■ Task:
Give back a single figure: the number of lines in the entries below that contain "page".

[Dataset entries]

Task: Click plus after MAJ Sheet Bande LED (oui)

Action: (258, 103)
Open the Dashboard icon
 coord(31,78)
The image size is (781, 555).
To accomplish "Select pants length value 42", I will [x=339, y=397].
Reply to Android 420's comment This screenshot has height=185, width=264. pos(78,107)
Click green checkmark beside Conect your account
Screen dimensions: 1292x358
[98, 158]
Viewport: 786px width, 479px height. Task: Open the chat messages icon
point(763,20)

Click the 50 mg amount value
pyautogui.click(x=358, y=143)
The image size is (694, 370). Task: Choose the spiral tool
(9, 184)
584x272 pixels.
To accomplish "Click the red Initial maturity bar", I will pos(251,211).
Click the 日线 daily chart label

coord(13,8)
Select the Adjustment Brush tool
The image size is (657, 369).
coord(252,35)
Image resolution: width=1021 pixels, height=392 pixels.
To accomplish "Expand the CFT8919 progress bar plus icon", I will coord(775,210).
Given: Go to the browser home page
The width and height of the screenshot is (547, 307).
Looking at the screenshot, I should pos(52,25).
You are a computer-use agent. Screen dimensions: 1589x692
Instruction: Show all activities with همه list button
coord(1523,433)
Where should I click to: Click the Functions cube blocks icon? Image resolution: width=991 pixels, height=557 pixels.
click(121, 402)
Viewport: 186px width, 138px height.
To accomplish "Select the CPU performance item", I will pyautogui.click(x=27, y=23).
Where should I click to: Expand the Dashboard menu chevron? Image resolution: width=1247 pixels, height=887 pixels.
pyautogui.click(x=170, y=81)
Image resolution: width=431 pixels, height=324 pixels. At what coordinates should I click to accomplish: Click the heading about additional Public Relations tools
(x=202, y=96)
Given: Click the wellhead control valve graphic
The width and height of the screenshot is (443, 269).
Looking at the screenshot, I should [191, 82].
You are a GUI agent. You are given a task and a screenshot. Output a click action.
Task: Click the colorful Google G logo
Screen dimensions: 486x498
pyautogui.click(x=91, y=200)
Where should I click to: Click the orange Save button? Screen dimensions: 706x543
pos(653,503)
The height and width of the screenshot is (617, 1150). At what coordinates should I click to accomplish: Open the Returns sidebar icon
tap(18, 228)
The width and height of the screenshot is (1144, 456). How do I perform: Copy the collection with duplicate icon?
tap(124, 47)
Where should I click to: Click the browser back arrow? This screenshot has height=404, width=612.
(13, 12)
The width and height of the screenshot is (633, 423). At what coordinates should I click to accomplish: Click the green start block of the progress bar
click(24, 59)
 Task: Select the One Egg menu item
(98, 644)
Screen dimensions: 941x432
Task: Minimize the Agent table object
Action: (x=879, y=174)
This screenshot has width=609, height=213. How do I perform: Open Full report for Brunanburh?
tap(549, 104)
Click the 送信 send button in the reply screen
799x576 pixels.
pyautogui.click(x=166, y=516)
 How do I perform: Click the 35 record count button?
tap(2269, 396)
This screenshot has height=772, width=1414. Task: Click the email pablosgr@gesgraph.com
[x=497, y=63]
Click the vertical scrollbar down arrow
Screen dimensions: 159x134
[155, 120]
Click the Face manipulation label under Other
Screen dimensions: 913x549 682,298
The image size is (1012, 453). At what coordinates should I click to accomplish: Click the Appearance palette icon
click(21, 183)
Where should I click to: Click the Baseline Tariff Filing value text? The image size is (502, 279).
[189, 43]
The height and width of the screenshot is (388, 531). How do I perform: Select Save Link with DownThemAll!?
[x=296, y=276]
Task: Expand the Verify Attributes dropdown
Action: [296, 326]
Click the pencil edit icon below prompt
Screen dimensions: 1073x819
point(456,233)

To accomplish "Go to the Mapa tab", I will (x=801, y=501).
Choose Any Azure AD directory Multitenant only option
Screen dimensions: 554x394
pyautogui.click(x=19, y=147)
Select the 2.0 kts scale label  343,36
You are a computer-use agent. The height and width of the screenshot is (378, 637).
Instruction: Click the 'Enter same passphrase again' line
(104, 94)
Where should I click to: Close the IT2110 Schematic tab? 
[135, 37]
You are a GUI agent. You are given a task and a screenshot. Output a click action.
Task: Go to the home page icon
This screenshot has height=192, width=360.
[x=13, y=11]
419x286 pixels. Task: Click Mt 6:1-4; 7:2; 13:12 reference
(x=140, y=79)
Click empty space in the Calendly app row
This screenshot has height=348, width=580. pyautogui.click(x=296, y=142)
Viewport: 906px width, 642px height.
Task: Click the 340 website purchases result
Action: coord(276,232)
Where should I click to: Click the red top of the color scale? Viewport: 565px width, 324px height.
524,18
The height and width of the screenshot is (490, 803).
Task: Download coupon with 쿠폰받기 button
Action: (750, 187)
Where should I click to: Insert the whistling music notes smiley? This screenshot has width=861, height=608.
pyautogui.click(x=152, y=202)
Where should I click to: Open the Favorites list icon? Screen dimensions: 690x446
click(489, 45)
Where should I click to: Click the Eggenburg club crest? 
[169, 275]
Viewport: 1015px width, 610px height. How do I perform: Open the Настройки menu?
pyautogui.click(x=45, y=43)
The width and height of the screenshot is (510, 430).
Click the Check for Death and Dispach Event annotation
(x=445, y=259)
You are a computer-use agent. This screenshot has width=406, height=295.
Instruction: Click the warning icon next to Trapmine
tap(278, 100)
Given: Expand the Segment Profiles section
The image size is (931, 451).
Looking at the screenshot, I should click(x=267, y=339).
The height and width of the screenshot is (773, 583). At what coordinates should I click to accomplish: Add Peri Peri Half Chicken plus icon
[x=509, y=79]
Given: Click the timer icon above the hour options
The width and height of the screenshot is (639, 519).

■ Result of the exercise:
2